Along with beautifying the Tyler courtyard, the live sculpture will be a means of agricultural preservation, as it will grow stone fruit varieties that aren’t commercially produced or widely available. Students will be allowed to pick the fruits and eat them.

The agricultural artist often dives deep into the provenance, or the origins, of specific fruit varieties. Sometimes, it takes him back by 2,000 years.

One story involves the Lenni-Lenape, who were native to the Philadelphia area. An English settler stumbled on an apple tree they had planted and wanted to buy it. “It didn’t register in their philosophy because you can’t own a tree anymore than you can own air,” Van Aken said.

The cost of research, labor, and maintenance of such trees “can be prohibitive for individuals,” Van Aken said. So he primarily aims to place them in public settings. “Placing the trees in a public context also pays tribute to the Lenape philosophy that no one can own a tree, only be gifted from its abundance.”
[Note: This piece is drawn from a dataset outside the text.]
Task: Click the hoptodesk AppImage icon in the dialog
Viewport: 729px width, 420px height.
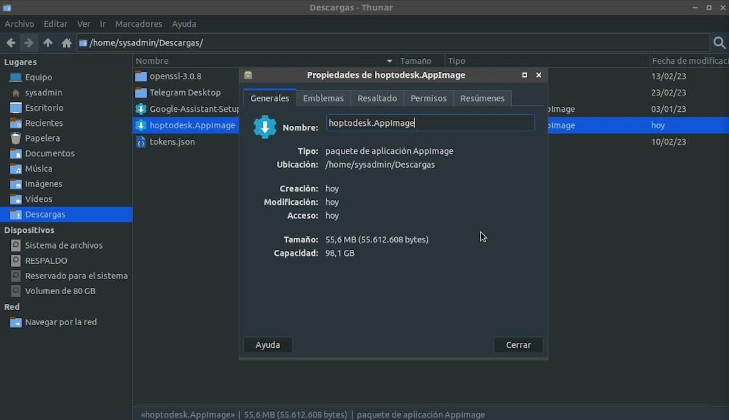Action: click(x=264, y=127)
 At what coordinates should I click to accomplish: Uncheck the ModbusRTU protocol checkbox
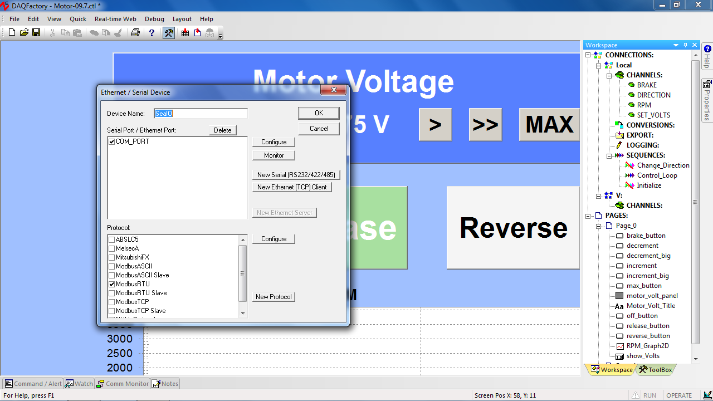tap(112, 284)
To ensure Temple’s fruit tree thrives in the Pennsylvania sun, Van Aken found a bulletin from the Pennsylvania Department of Agriculture that was released in the late 19th century. The report listed fruit varieties that were recommended for the Philadelphia area, and those are the ones he used to graft the sculpture.

Climate change, he said, “has become an overwhelming concern.” But it’s not necessarily one that hasn’t been paid heed to in the past. In Gettysburg, the site of the famous Peach Orchard battle, the Sherfy family was monitoring cold hardiness in peaches in the 1870s “with the idea that long peach blossoms were better for colder climates than short-blossomed types.”

Van Aken’s trees usually spend their first three to five years in a nursery, after which the artist carves out a plan to graft them and plant them in soil. From thereon in, he visits them every four or five years.

“It’s weird,” he said, “but it totally changes your perception of time. I’m like, ‘Oh, that’s a year away?’ and it feels like it’s tomorrow.”

The tree is part of Tyler’s eighth annual Jack Wolgin Visiting Artist program, which brings influential artists and thinkers to the campus for a free public lecture and to lead hands-on workshops with Tyler students.

“Sam’s work is absolutely ideal to bring our students together across different [disciplines] to see how those disciplines can be synthesized in the creation of a tree that’s also a sculpture, and is also an embodiment of cultural histories,” Tyler dean Susan Cahan said. She hoped he would bring students of differing disciplines together for a campuswide project.

For his project, Van Aken worked with Tyler students to plant an apple tree at Tyler’s campus site in Ambler. This tree, he said, is composed entirely of apple varieties and will ultimately grow 40 different types of apples originating or historically grown in Southeastern Pennsylvania.

Van Aken, who believes an intimate engagement with nature to be essential, is excited to see how the Temple community members respond to the trees in full bloom.

“Seeing a seed grow into a plant,” he said, “is all the magic you need in the world.”